Cait jumped to attention, as if she'd been shot in some scene from an old Western movie. Then we both ran for the door, peering outside. I felt sick. This was it. There had to be something out there. The nukekubi was hunting.
But the corridor was empty and quiet once again.
"Was th
at her?" Cait hissed.
"Dunno. Maybe." I'd never heard one before. What did a nukekubi's hunting call sound like? Had we really thought this through before we came here all alone in the middle of the night to hunt a flying demon head?
The wail echoed again, this time a piercing scream that seemed to move up and down the corridor like a wave.
I grabbed Cait's arm and hung on. "It's a ghost. There's nothing out there to make that noise. It's got to be a ghost."
I'd heard Baba talk of ghosts. Yurei, 'faint spirits' in English, usually someone who'd died horribly, who couldn't make it to the afterlife.
A shot of cold passed through me. There had to be a ghost walking with us. An angry ghost by the sound of it. I wanted to run but the cold had frozen me to the spot. My nose began to tingle and burn and I could feel my blood cooling, sending icy messages to my heart.
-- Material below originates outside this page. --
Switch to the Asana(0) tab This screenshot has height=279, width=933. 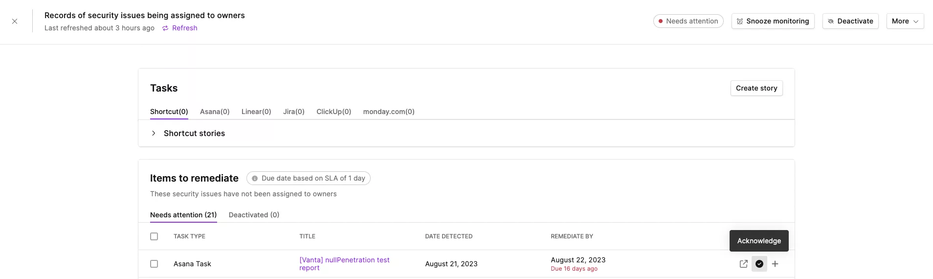[x=215, y=112]
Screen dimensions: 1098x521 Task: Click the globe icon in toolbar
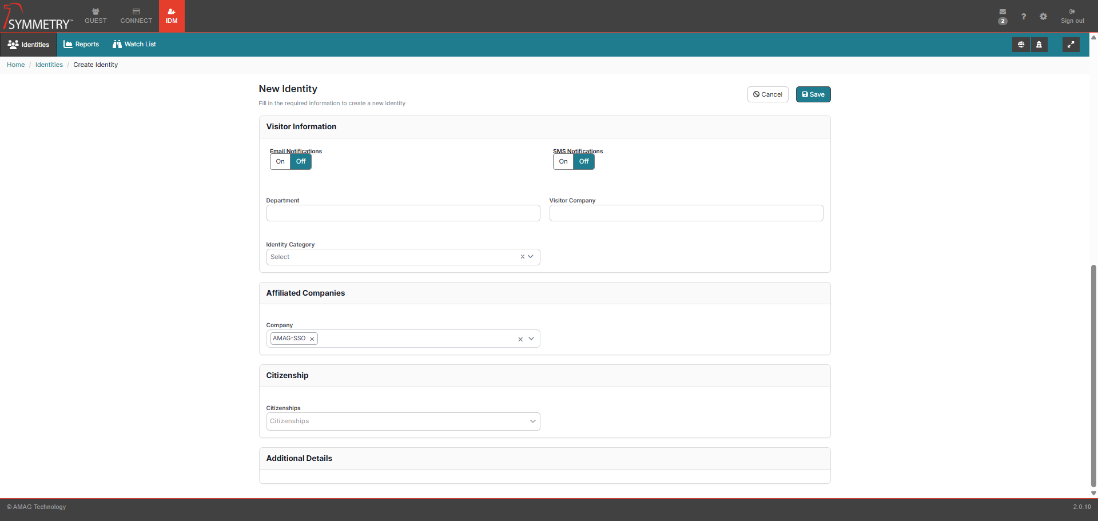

The screaming came once again, but it changed mid-way, becoming a cracking sound instead, metallic and ringing like a bell. Suddenly it didn't sound like any ghost I'd ever heard of. But it still didn't sound friendly. And if it wasn't a ghost, what was it?
More loud gonging sounds echoed along the corridor, seeming to come from the walls themselves. It was as if we were trapped inside a massive temple bell on New Year's Eve. The sounds kept getting louder until something seemed to break. A crash like thunderclaps exploded all around us, up and down the corridor and, horror of horrors, even from the classroom behind us.
I swung round to see what was coming up behind us, but could see nothing that could have caused the noise.
"That's no ghost," Cait guessed. "I think it's gunshots. Someone's in here with a gun."
Just then the noises stopped. And, just as suddenly, the cold lifted. My blood started flowing again.
"The pipes," I guessed. "There's no ghost, and no gun. It's the pipes. They've frozen. They've burst with the cold."
"What?"
It felt like a better idea than gunshots and ghosts, but I still wasn't sure. "The cold," I said. "It can freeze water in the pipes. Like when you freeze a Coke can in the fridge. The water expands and the pipe explodes. There's water pipes all through the school."
"Exploding pipes?" Cait didn't sound convinced. She unzipped her jacket as her face flushed in the growing warmth.